Apps like TikTok (or FB, Youtube, Twitter … ) rely on network effects to get their popularity. People use TikTok because their peers are on TikTok. Make it sufficiently hard to install (and yes, sideloading apks on a device is suffiently hard that most people won’t bother), and people will flock to the next ephemeral video platform.
Sure, it won’t prevent a dedicated person from installing TikTok on their phone - but most people won’t even want to.
Then the question becomes “should companies like Apple and Google be required to facilitate the installation of TikTok, and, if so, can the US govt require them not to?”. That question seems to revolve more about free trade/commerce than about free speech.
And I would wager that there are several clones to TikTok spinning up as we speak. They’ll use the same dark patterns to increase engagement that TikTok does, but at least one of them will be owned / controlled by a Western company, and thus be “acceptable” to the State Department.

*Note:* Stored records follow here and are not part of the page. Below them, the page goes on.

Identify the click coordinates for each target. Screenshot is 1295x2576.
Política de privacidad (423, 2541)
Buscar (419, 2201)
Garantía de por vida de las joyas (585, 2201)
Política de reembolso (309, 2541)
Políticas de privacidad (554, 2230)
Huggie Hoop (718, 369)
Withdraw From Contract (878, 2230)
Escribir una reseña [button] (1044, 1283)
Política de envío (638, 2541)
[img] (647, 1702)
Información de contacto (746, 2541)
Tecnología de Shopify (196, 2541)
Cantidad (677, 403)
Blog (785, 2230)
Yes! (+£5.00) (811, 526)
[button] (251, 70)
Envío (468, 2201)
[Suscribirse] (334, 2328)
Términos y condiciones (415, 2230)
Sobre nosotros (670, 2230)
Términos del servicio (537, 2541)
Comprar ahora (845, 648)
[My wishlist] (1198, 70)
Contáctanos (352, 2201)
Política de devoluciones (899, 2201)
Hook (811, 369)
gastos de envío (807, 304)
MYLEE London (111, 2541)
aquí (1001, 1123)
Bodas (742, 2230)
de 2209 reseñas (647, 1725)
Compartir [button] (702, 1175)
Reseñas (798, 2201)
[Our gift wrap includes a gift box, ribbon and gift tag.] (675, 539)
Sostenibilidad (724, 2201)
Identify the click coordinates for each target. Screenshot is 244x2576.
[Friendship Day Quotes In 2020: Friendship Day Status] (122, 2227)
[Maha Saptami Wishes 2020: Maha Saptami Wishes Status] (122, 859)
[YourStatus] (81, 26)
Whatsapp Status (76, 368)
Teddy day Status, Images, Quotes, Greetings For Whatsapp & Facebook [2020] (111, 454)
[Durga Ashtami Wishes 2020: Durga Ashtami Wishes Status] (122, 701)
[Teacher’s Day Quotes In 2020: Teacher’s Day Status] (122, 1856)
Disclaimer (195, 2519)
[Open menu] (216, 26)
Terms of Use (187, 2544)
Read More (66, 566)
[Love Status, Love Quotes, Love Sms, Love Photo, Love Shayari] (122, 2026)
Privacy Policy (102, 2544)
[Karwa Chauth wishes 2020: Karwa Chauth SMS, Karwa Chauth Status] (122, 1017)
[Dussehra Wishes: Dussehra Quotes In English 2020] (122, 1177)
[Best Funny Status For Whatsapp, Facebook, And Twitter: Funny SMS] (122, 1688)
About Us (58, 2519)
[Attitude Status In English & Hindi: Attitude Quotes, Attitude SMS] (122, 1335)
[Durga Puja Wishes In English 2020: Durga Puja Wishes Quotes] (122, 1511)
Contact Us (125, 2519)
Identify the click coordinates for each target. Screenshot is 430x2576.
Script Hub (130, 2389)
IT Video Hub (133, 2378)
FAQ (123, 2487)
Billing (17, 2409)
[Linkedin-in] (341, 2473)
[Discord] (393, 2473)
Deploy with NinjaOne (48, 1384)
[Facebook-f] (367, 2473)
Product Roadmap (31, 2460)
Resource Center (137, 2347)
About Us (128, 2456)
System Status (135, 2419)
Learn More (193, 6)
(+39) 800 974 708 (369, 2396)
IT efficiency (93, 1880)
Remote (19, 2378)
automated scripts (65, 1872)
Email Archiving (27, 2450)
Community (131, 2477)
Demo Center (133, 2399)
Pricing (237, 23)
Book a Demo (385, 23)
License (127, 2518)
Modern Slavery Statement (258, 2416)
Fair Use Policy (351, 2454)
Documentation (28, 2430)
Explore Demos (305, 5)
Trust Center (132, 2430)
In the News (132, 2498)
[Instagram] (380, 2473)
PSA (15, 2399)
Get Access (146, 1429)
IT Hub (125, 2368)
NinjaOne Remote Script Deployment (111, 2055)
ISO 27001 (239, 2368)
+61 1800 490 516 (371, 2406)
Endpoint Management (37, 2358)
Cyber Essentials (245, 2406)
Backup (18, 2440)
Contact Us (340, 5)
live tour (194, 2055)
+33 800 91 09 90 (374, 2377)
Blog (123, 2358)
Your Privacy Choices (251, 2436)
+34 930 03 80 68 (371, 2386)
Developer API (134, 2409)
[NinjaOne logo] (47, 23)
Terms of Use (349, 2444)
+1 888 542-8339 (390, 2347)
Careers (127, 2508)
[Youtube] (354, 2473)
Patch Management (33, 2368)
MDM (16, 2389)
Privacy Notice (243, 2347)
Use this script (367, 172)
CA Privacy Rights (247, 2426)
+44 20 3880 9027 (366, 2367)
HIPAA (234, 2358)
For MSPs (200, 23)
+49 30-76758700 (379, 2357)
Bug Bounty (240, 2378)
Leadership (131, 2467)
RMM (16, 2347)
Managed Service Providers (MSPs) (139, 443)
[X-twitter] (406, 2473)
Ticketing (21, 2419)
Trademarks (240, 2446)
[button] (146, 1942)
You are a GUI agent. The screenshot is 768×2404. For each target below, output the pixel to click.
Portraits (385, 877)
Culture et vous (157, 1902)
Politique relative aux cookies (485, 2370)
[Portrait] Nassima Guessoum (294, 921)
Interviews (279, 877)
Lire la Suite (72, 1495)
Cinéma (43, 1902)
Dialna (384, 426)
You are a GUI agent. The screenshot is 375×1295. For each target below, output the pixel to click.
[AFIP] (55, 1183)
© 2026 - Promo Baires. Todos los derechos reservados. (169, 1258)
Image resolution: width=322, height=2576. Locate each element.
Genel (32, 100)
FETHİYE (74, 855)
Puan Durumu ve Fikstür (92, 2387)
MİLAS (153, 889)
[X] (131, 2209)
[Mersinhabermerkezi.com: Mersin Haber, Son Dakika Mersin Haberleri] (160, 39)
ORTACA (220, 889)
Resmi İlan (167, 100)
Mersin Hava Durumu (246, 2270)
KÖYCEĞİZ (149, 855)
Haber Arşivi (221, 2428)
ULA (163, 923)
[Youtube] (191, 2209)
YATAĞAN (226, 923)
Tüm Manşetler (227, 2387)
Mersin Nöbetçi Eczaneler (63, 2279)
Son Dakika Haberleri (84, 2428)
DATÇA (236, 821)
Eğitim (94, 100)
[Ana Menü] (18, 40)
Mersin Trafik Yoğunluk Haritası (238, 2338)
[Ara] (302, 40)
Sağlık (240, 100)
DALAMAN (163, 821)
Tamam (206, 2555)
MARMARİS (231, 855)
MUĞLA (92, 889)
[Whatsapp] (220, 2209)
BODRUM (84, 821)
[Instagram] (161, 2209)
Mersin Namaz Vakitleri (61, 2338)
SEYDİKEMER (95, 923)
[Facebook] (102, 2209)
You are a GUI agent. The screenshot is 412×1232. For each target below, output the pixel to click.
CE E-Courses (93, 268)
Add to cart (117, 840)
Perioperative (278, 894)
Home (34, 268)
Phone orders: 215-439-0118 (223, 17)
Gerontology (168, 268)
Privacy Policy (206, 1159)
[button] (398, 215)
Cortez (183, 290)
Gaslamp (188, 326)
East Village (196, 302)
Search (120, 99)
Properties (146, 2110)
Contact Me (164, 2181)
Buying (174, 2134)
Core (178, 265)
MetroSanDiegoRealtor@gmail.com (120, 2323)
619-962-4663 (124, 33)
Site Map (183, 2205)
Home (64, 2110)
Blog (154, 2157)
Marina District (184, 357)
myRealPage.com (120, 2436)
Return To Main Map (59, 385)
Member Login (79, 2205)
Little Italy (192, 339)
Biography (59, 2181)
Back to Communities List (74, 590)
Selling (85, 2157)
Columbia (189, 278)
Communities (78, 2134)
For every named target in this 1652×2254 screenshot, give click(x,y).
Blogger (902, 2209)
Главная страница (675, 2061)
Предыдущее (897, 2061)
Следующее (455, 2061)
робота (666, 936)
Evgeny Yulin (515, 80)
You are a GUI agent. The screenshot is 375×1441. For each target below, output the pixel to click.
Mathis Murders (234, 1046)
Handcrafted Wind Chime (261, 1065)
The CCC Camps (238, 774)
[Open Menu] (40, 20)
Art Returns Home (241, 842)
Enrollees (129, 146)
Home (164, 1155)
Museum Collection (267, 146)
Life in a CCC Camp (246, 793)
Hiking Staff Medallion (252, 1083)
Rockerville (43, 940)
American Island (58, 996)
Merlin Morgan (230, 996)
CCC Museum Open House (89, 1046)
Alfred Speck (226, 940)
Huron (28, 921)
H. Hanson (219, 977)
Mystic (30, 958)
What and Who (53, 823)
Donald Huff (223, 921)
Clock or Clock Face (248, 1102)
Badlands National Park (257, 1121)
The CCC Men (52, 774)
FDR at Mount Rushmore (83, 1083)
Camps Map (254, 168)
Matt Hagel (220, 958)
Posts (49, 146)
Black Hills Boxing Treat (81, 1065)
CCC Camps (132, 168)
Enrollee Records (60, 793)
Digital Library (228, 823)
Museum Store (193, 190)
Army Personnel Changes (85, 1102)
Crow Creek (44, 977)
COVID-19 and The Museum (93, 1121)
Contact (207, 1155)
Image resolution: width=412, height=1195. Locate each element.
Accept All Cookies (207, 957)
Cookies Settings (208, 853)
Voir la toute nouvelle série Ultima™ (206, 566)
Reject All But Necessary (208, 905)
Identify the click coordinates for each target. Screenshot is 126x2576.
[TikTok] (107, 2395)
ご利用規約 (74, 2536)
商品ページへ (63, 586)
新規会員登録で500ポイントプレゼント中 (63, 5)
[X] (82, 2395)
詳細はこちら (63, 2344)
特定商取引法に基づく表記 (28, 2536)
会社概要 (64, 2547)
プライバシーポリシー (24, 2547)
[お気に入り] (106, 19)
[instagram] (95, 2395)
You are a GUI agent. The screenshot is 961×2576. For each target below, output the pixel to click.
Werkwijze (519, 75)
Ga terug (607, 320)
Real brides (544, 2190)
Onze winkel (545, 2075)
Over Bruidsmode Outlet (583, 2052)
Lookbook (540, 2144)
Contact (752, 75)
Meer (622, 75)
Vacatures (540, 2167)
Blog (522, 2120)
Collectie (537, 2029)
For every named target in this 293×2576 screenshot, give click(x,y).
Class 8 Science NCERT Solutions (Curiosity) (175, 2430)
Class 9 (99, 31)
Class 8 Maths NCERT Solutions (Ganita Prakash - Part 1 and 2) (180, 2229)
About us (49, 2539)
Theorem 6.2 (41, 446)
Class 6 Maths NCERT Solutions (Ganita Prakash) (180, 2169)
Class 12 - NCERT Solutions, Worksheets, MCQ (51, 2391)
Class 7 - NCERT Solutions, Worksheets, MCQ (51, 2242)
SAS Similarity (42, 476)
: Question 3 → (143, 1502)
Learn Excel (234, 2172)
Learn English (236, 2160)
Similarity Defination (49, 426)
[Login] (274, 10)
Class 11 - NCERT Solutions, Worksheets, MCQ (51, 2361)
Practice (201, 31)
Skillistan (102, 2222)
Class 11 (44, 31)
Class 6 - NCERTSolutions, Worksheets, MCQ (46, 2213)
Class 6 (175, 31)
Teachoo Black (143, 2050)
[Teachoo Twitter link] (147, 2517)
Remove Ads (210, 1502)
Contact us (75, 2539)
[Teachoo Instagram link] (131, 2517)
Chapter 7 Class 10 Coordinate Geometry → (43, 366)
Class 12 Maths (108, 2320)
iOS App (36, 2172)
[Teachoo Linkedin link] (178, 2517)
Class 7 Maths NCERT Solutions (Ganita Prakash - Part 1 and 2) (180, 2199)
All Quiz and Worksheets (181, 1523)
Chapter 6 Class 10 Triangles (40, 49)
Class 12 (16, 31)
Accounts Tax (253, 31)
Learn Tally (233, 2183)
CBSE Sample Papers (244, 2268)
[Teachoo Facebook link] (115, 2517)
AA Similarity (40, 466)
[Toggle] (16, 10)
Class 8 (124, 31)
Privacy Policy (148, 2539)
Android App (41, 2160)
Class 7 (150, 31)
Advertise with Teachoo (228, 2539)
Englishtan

All that’s missing is sourcing some content to start things off, and spending some millions on advertising to start to attract users.
The end result will be nearly the same amount of harm to the users, but with less spying by the CCP, and more spying by some Western companies.
These seem like two separate concerns to me. Unfortunately, we live in a time when companies can iterate quickly to make their products as addictive as possible.
Nearly the same amount of harm, but still less. There would still be a drop in addictive usage patterns before the new western TikTok becomes socially compulsory for teens. Could make a difference in the development of children who otherwise wouldn’t have a gap in that mode of interaction during their school years.
And do you see what’s missing from that?
YouTube Shorts is already eating TikTok’s lunch in a lot of ways. The addiction-optimized-queue-of-clips format is almost certainly here to stay.
Am I… not the right audience for YouTube Shorts? I do watch a fair amount of YouTube, but these clips are mostly uninteresting to me. The best of them are just clips from channels I already subscribe to.
The one thing I want but don’t get with the Shorts is how old the video is. If I’m seeking news on The War, space and astronomy news, etc, I don’t want to look at something from last year or even six months ago. But since the Shorts don’t show the date, I’m mostly unlikely to click on them, and am usually unsatisfied when I do. I just looked in the Settings again, and don’t see a way to just hide those on the home screen.
You and me both! I’m basing my anecdote on what I’ve observed among friends and family, particularly those who are banned from using TikTok by their government and government-adjacent employers. I think it’s just very hard to fit genuinely interesting content into such a short clip, but presenting many such clips in rapid sequence is great for engaging that slot-machine-seeking hunger some people seem to have.
(Unless I’m misunderstanding your comment. If you’re implying that you were able to get what you wanted out of TikTok, teach me your ways! I’ve been trying and failing to get into it.)
I’m pretty sure that banning the app from the two major app stores would be enough to kill TikTok In the US.
Either that, or we’d suddenly have normies actually using alternative app stores in large enough numbers to make them matter, weakening the duopoly’s stranglehold on mobile software distribution. I certainly wouldn’t mind that outcome.
We’d also see a rise in normies getting malware installed on their phones. The amount of malware that still makes it into the official app stores is already too much.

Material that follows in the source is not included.